In addition to the l/1 confusion, integers and longs work in a
counter-intuitive way: the programmer has to write something extra not to lose
precision. Normally, one would expect the language to be designed so that
compilers would complain when precision is lost by default.
This is confusing for programmers; and compilers (i.e., compiler writers)
find it confusing too. For example, the Metrowerks 2.0.1 compiler asserts that
2222222222 is a (compile time) numeric overflow, but does not recognise the
overflow in 22222222222 (which is an order of magnitude bigger).
Floats and double precision floats form a 'pair' analogous to integers and
longs. However, Java treats float and double literals the other way: by default
a literal such as 2.3 is double precision, and cannot be assigned to a float
without a compile-time error or an explicit cast.
We can write 2.3f and (float) 2.3 and they are equivalent, because the
literal is a double precision number, and the (float) cast explicitly removes
precision. In contrast, with whole number literals, 22222222222 is an integer
(32 bits) regardless of whether it is cast to long or not!
Overloading
According to the Java White Paper:
"There are no means provided by which programmers can overload the standard
arithmetic operators. Once again, the effects of operator overloading can be
just as easily achieved by declaring a class, appropriate instance variables,
and appropriate methods to manipulate those variables. Eliminating operator
overloading leads to great simplification of code."
But this isn't quite true, because Java makes a syntactical distinction
between methods and operators. Methods can be overloaded, and since programmers
can only define methods, sure, they can overload them at will. But Java
provides a number of syntactic operators (+, [], ., and so on) which cannot be
overloaded at all. As we said elsewhere in this article, that lack (with arrays)

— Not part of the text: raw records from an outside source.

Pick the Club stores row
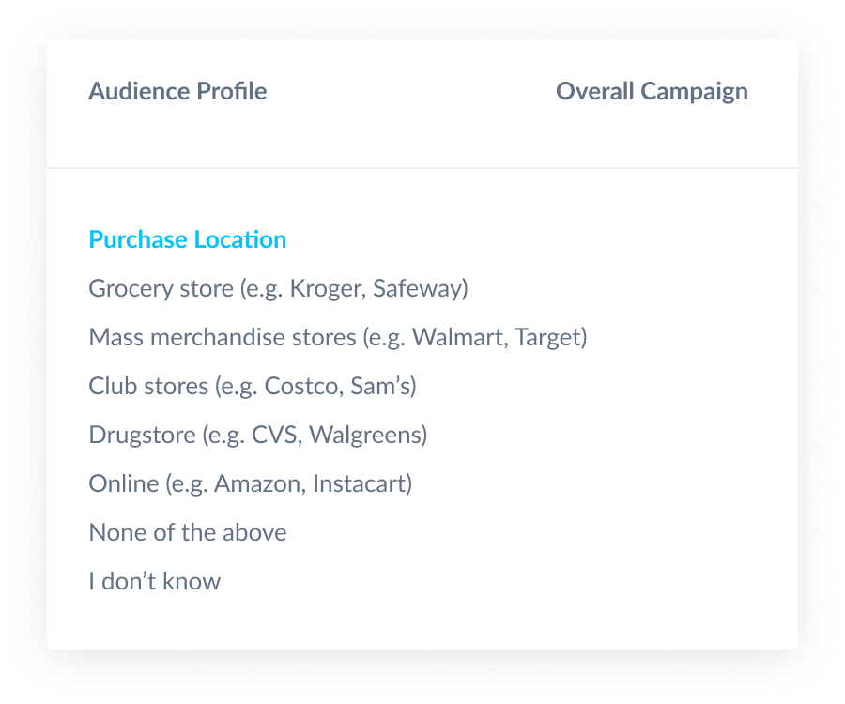pyautogui.click(x=253, y=386)
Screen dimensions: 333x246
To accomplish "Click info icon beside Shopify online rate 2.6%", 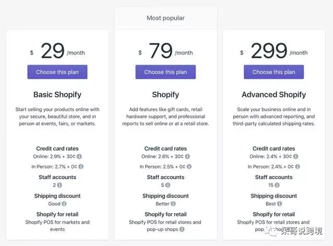I will tap(187, 156).
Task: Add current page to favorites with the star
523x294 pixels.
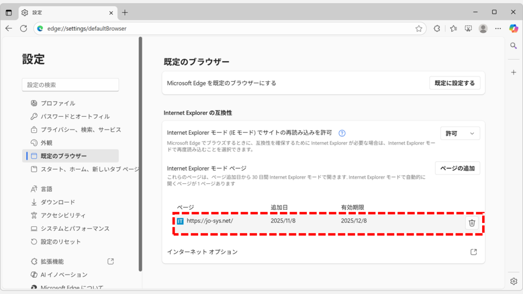Action: pos(419,29)
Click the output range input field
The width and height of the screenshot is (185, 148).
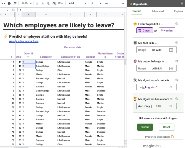coord(157,69)
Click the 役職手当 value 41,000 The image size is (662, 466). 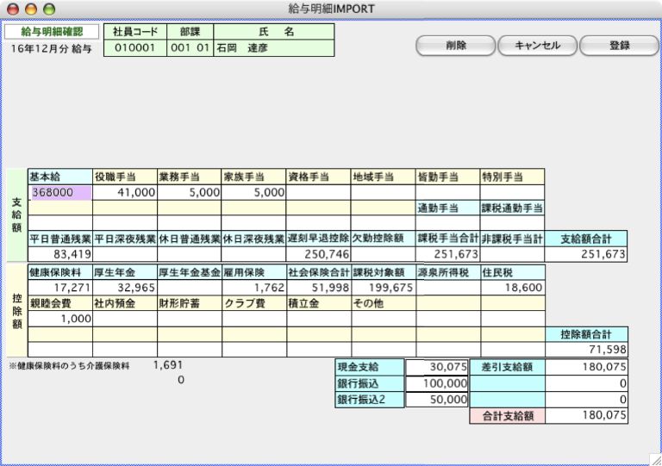click(124, 193)
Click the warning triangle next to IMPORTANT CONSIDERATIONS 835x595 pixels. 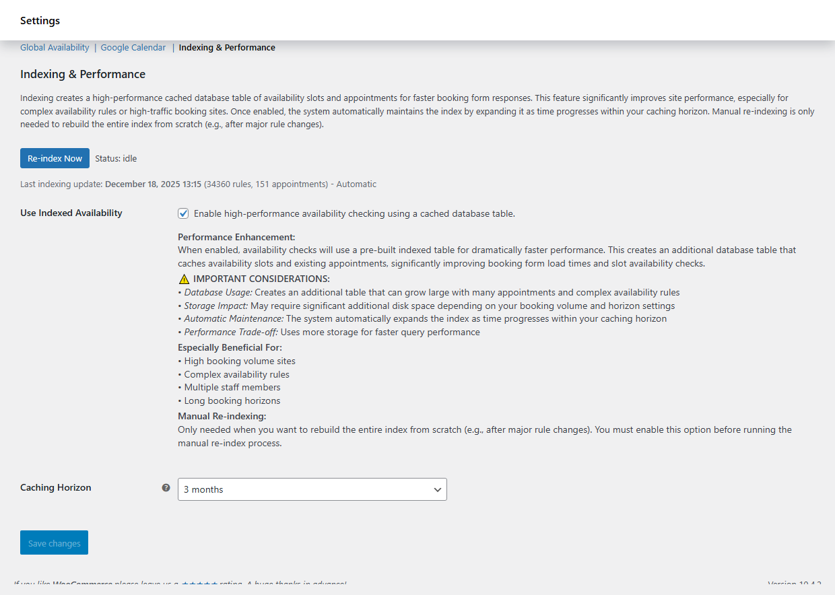183,278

is tedious, and when Java itself overloads + for both numbers and strings,
programmers feel handicapped.
Packages
Packages are a hierarchical naming convention that is independent of the Java
text within files. Any file can specify that it is part of a package. All
classes defined within a package are known throughout the package, but some
packages can be declared public, so that they can be accessed outside the
package.
The package is a coarse concept. Apart from nested classes (which are
accessible everywhere in a package by using a qualified name), there is no way
of hiding auxiliary classes within files or parts of packages. If there are,
say, two classes within a package that share a common auxiliary class, that
class has to be accessible throughout the package. An alternative language
choice might have been to permit the access qualifier private to be applied to
classes, and for this to mean that the class name was hidden outside the file in
which it is declared.
Packages are typically associated with a filestore hierarchy, in a way that
is not specified by the Java standard. The result is that different compilers
treat Java files differently, in particular files containing more than one
class. Therefore Java is not source compatible across platforms or across even
compilers on the same platform.
Parameterised classes
Although arrays are objects and there can be arrays of any type, it is not
possible to define parametrised classes of any other sort. For example, Vector
is a flexible array (defined entirely in Java) but elements of Vector must be
Object, and they cannot be any more specific. To use a Vector, then, means that
almost all advantages of static typing are lost.
An array of ints cannot have a double assigned to it without a compile time
error. A Vector, in contrast, can have any Object assigned to elements of it --
which means anything can be assigned to it, since all classes are subclasses of
Object. No assignment to a Vector is a type error. A careful programmer will
therefore define classes intVector, doubleVector and so on. But each of these
classes has to be written from scratch risking introducing unnecessary errors,
yet they differ only in the words int and double! Defining classes that are
safer is more verbose; and if generic classes are used (such as Vector itself)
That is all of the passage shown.